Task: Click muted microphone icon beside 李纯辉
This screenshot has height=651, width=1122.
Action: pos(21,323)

=====

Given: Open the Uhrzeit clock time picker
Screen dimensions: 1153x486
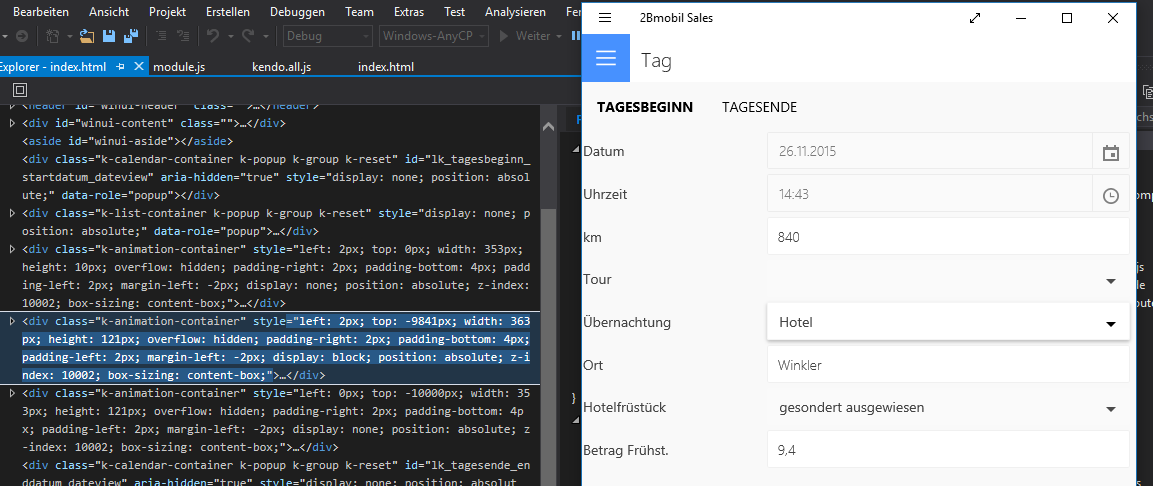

=====

*Instructions to follow*
Beginning with the line containing "Given: Open the Uhrzeit clock time picker" in the material above, copy every line exactly until you have copied the line containing "Screen dimensions: 1153x486".

*Output for this exercise*
Given: Open the Uhrzeit clock time picker
Screen dimensions: 1153x486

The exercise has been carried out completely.